All from different backgrounds, with separate values, professions, and experience to bring a unique, nuanced angle of understanding to the case.

But you can always spot “the ones.” The ones who hate your client from the start.

The ones who stare at them. These jurors have likely never, ever come close to breaking the law.

They do not question authority in any way and abhor those that do.

They turn up for jury service in smart clothes and take their civic duty seriously, unlike the ones who shuffle in wearing joggers, yawning because 10:30 a.m. is far too early in the day to be up, and this entire trial is an inconvenience for them.

The jury in Jack’s assault trial had far too many of the former type of juror for my liking.

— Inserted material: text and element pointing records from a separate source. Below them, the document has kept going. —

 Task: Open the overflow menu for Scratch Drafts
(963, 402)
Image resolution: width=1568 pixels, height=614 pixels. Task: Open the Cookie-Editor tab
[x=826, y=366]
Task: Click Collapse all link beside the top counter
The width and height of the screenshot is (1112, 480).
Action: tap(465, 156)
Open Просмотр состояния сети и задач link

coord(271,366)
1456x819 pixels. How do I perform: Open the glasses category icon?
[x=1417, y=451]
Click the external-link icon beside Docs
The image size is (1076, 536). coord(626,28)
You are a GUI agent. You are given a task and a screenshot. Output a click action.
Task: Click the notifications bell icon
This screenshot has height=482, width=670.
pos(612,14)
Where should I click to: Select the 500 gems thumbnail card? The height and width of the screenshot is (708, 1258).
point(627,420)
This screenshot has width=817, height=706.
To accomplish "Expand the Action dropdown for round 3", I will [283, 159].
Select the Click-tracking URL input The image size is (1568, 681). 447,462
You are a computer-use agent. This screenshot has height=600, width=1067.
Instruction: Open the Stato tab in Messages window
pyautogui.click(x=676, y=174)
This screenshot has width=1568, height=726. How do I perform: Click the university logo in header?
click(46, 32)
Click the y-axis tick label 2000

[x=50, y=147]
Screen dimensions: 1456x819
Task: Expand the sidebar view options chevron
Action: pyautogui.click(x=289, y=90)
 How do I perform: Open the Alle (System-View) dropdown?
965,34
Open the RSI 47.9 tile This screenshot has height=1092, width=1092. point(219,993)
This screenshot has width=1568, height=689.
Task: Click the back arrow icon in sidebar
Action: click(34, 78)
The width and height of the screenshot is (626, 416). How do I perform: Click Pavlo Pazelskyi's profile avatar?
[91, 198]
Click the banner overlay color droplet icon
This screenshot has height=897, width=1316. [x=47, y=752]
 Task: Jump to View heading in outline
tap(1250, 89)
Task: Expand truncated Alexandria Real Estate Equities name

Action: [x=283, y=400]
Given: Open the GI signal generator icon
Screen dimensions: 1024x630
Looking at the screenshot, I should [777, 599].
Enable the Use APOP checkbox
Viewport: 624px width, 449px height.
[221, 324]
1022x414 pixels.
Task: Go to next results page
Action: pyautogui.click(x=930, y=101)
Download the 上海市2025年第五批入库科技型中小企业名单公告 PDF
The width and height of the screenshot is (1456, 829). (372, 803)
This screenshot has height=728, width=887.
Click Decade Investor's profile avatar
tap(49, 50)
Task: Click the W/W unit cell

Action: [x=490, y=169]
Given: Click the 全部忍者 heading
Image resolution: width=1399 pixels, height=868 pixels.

You get trials like this occasionally, where everything that can go wrong does. When the main prosecution witness is a high-profile character, it’s never going to be a fair run.

In the end, they painted Jack out to be not only a liar, but a snitch. His reputation was trashed. Grassing up someone like Tony Flanagan was suicide. And he was convicted anyway.

Marching back to the conference room where Davina sits waiting for me, I close the door, the blue book in my hand.

She looks regal, sitting at the head of the huge oak table.

She is surrounded by bookshelves; I briefly catch her gazing out of the window.

Her eyes are immediately drawn to the book the second I enter the room.

Sitting next to her, I open the notebook and begin flicking through as she watches in silence.

“Do you have any idea what you’re looking for?” Davina asks, as I turn the pages.

“It would be something Jack knew I had written down. That would only be something he said in a conference I had with him.”

My eyes are drawn to the top of each page, looking for any headed “Conf.” We had quite a few throughout the course of the trial and I documented each one, thorough as I am. I record everything in trials—you never know when you’ll need something.

“Anything?” she asks.

I shake my head, before something catches my eye.

At the bottom of one page, I see a sentence with several exclamation marks at the end. I’d never usually write something like that, but it’s definitely my writing. As soon as I read it, I turn the book toward Davina.

“This is it!” I whisper.

Client joked that the next time he commits a crime in Tempt, he’ll do it in the only room with CCTV. Have advised against any further acts in the future!!!!

“Temptation has a room with a camera,” Davina breathes. Her eyes lock with mine. “We need to see that footage.”